## EXERCISE DETAILS
The answer consists only of the lines from the beginning of the listing below to the line holding "Given: Click the folder icon beside 顧客一覧", inclusive, with every picture removed.
-- ENTRIES PROVIDED follows --
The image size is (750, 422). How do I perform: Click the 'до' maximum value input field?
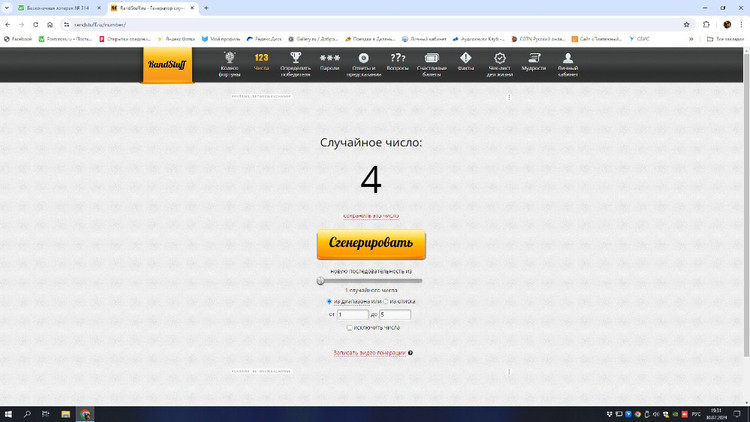(395, 314)
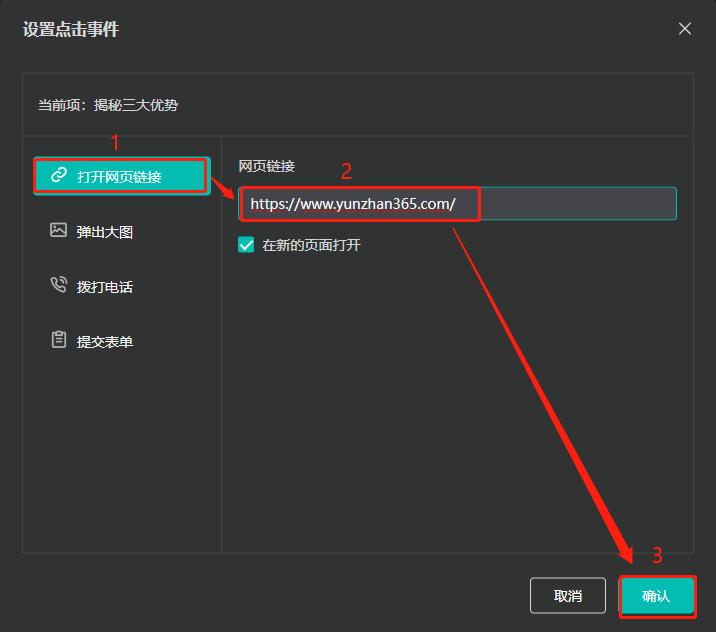Select the 打开网页链接 option

pyautogui.click(x=119, y=177)

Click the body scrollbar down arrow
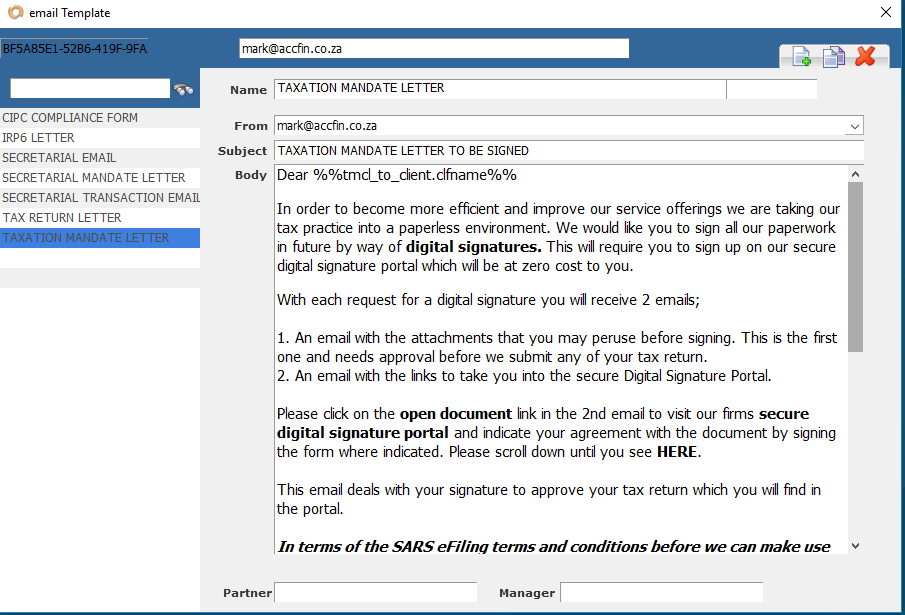[x=855, y=545]
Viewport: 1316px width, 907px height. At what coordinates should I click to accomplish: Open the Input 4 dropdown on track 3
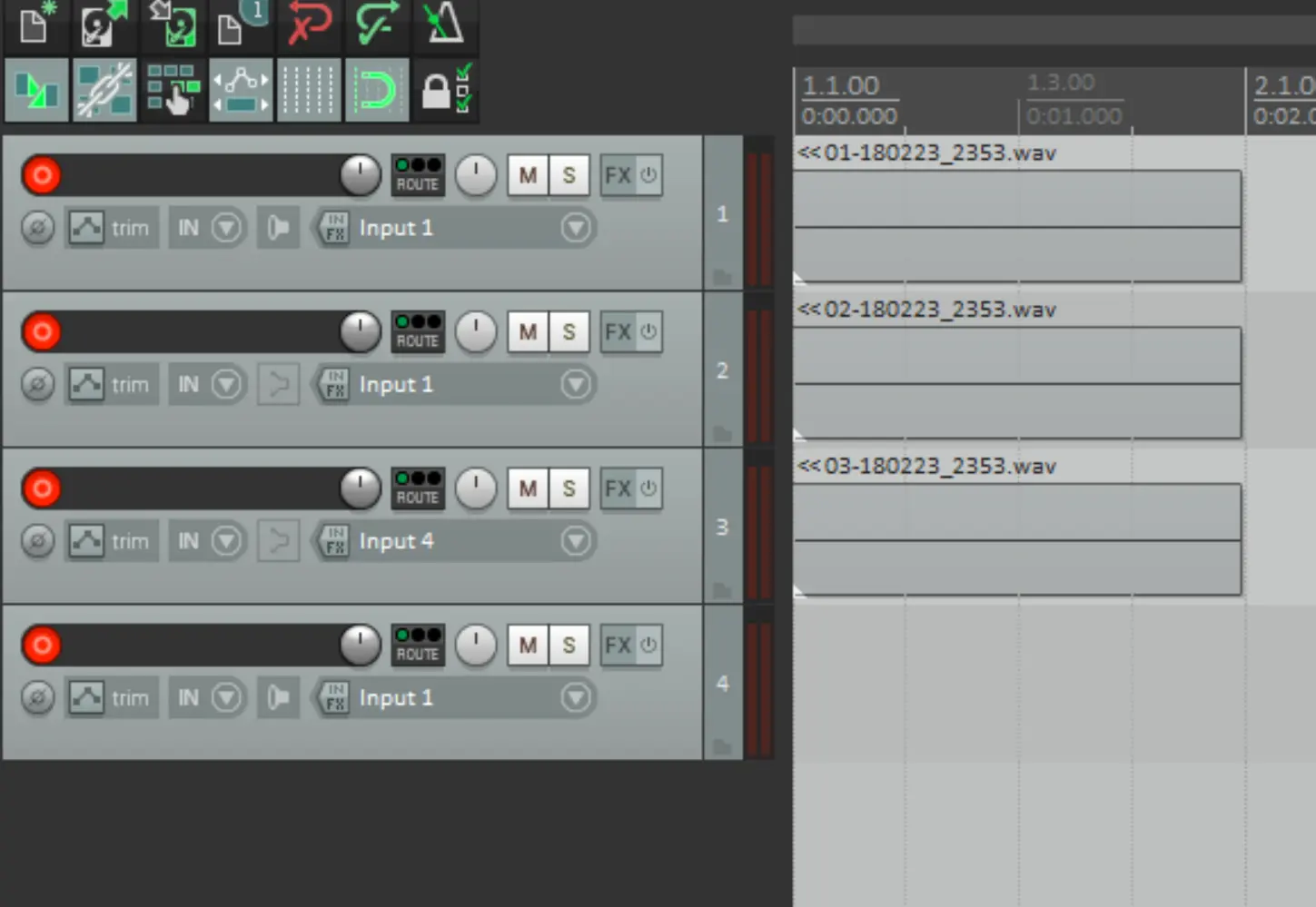click(575, 541)
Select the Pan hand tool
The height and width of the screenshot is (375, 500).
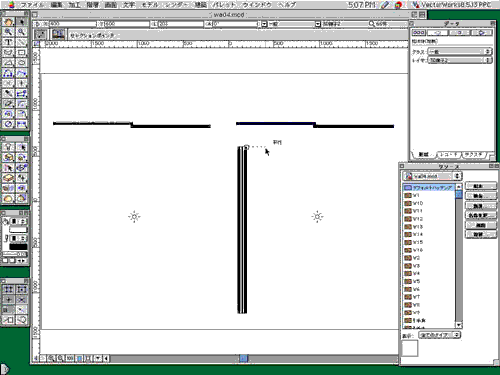9,22
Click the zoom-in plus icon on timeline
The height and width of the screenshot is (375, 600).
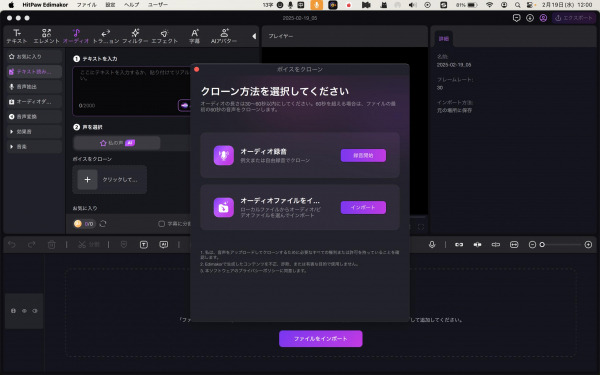pos(588,245)
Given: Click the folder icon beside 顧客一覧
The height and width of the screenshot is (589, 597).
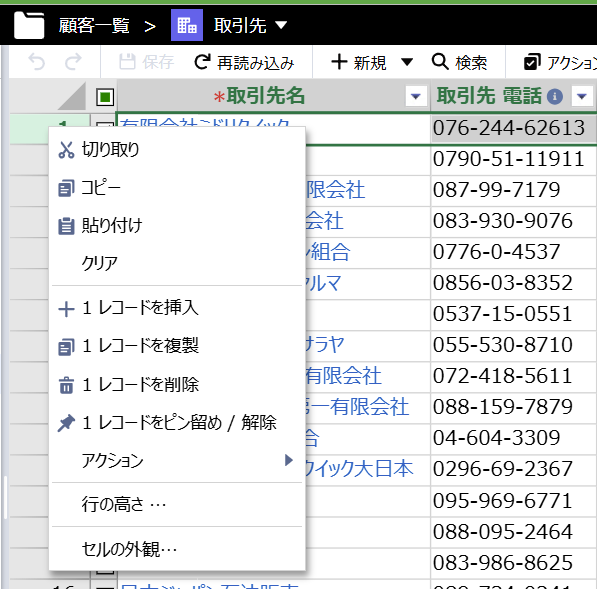Looking at the screenshot, I should point(29,25).
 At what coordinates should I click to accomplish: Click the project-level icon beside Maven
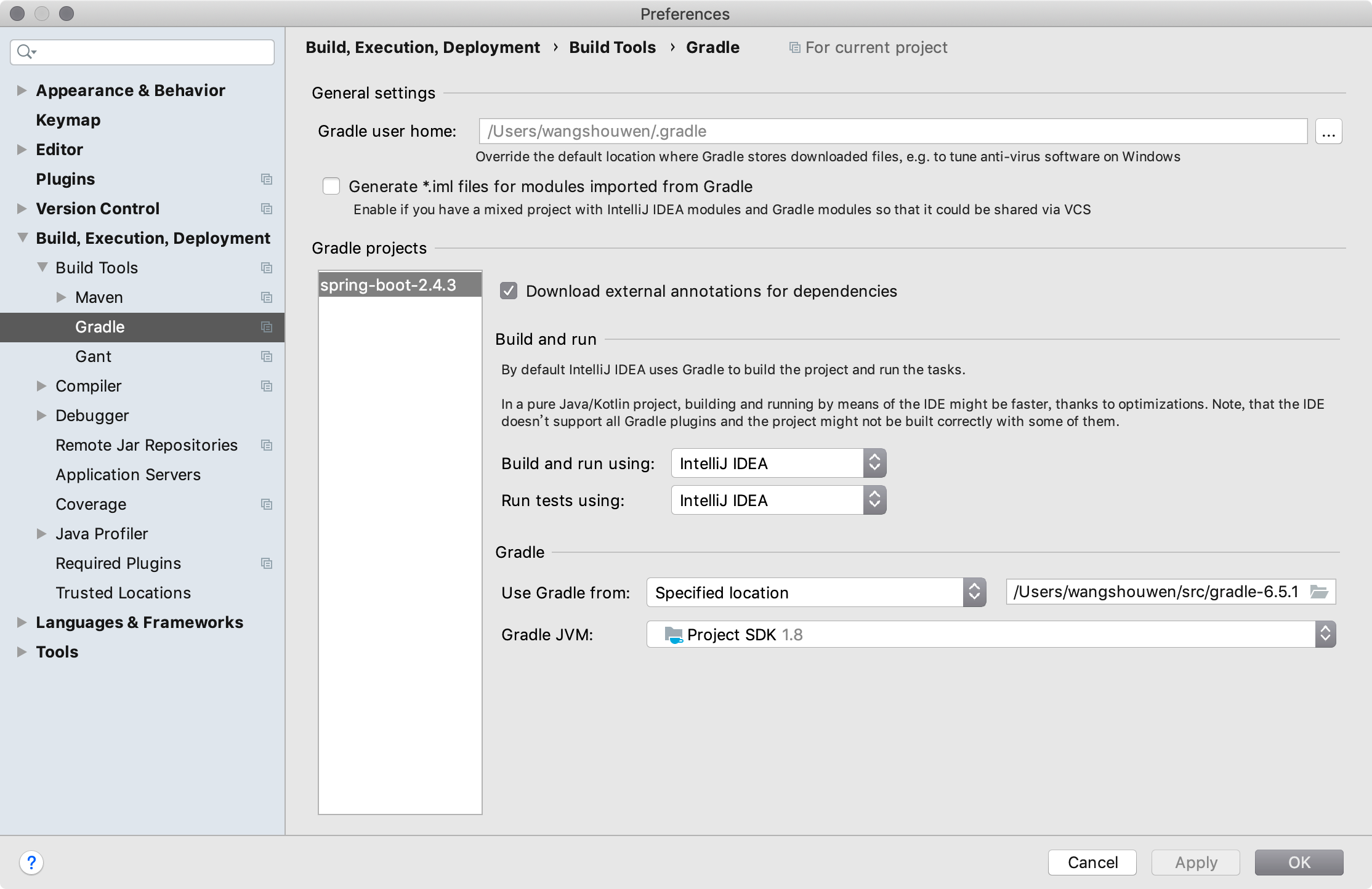tap(267, 297)
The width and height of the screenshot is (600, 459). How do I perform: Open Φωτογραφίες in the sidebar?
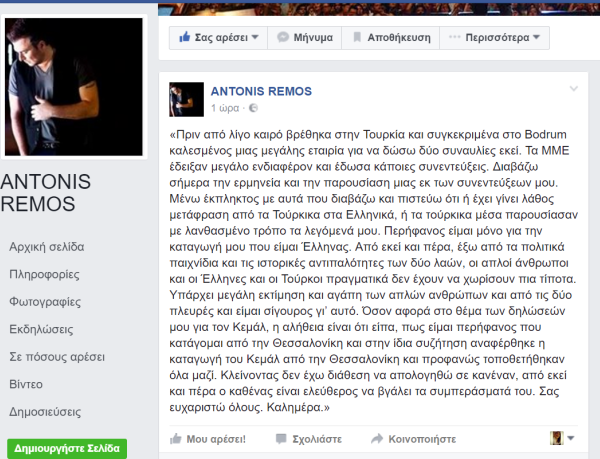45,302
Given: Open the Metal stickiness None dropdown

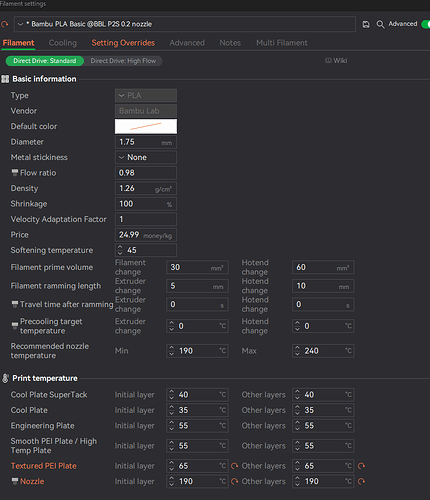Looking at the screenshot, I should (x=146, y=157).
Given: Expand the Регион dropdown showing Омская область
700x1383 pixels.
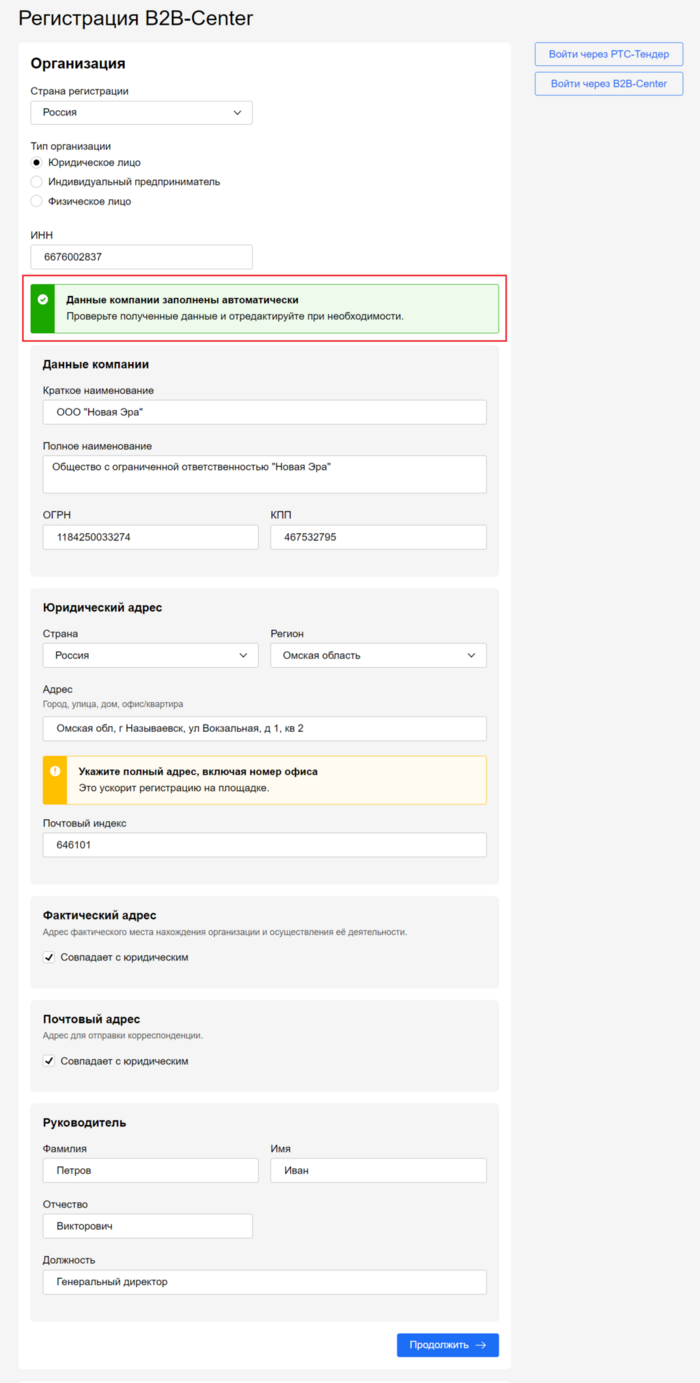Looking at the screenshot, I should [x=378, y=655].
-- ENTRIES PROVIDED concluded --
## THE ANSWER
The image size is (750, 422). How do I perform: Click the 'до' maximum value input field?
(395, 314)
Select the 打开网页链接 option

pyautogui.click(x=119, y=177)

Click the body scrollbar down arrow
[x=855, y=545]
Viewport: 1316px width, 907px height. At what coordinates should I click to accomplish: Open the Input 4 dropdown on track 3
click(575, 541)
Select the Pan hand tool
The height and width of the screenshot is (375, 500).
9,22
Click the zoom-in plus icon on timeline
The height and width of the screenshot is (375, 600).
pos(588,245)
Given: Click the folder icon beside 顧客一覧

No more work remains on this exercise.